### Instructions for the task
Give back exactly the stretch of data below from the line holding "Task: Tap the dotted divider between dates" through the line holding "Viewport: 750px width, 951px height.", both ends included, and leave the remaining lines out.

### Exercise data

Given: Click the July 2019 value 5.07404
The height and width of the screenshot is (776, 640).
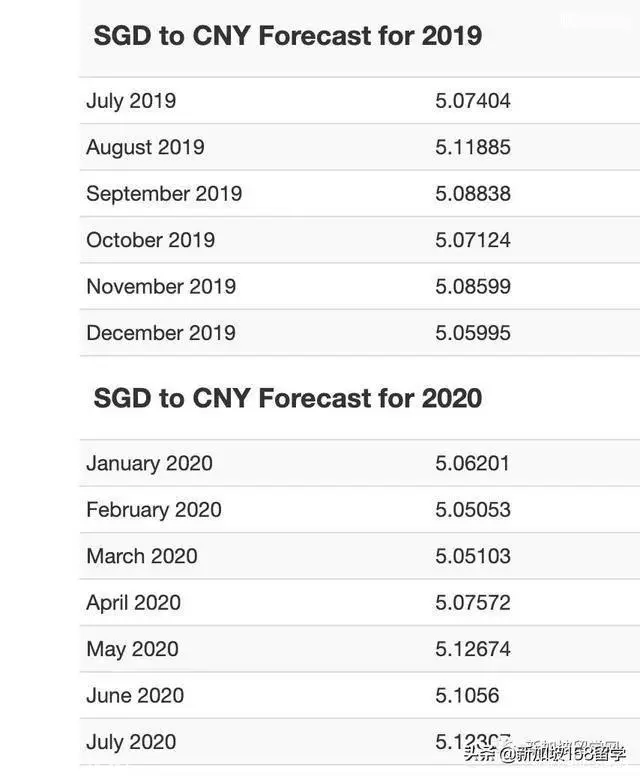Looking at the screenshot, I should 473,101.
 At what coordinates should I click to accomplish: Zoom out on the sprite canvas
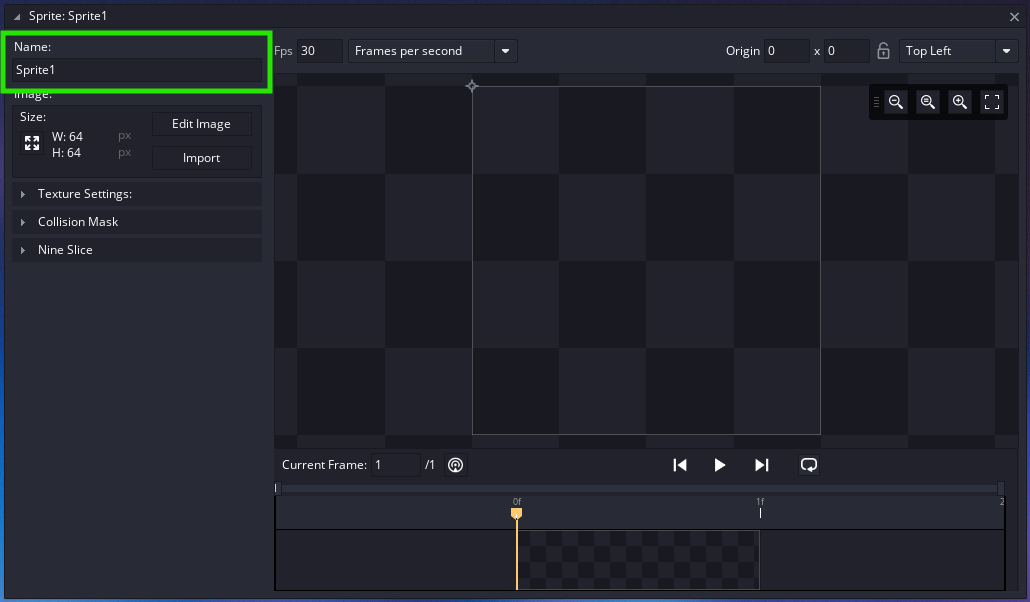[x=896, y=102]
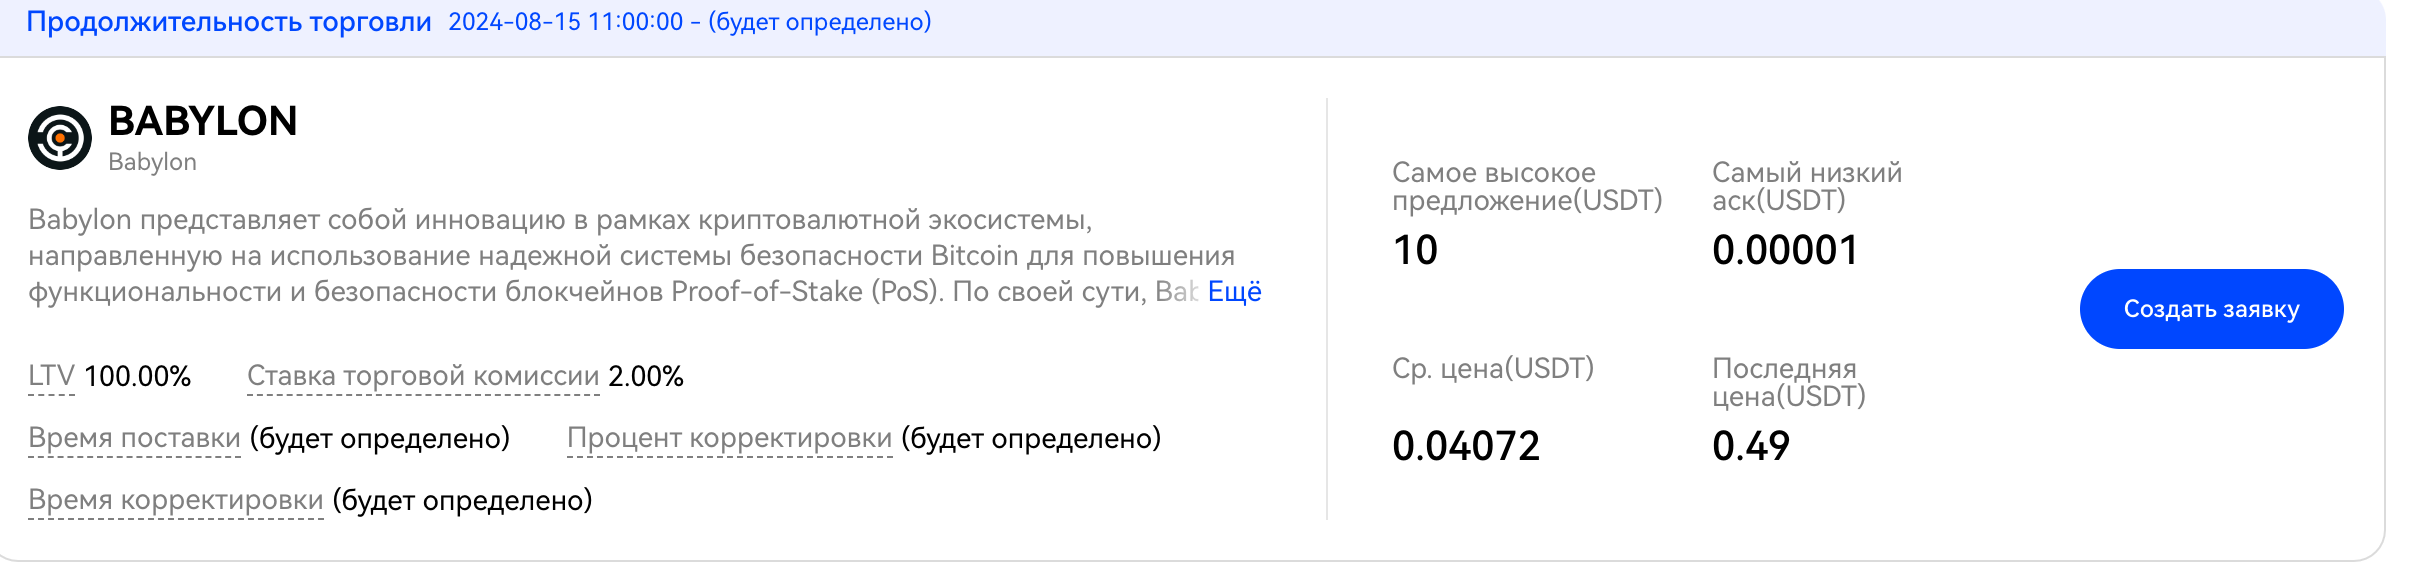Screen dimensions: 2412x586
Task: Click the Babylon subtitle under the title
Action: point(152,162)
==
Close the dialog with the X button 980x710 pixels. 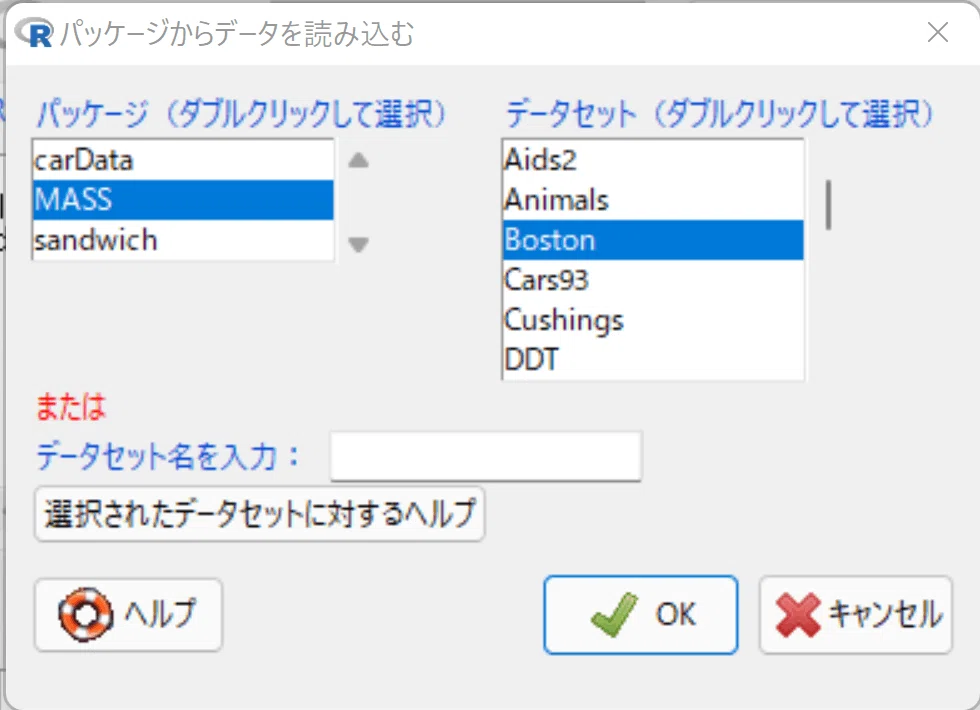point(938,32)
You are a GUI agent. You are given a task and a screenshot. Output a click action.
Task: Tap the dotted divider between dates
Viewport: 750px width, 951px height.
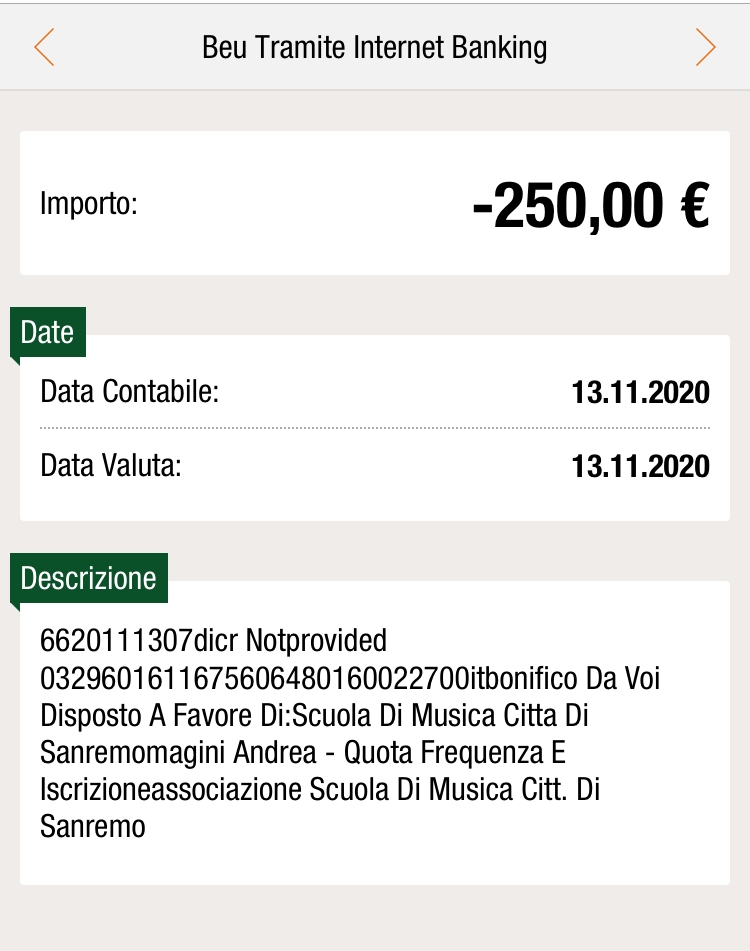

### Result
Task: Tap the dotted divider between dates
Viewport: 750px width, 951px height.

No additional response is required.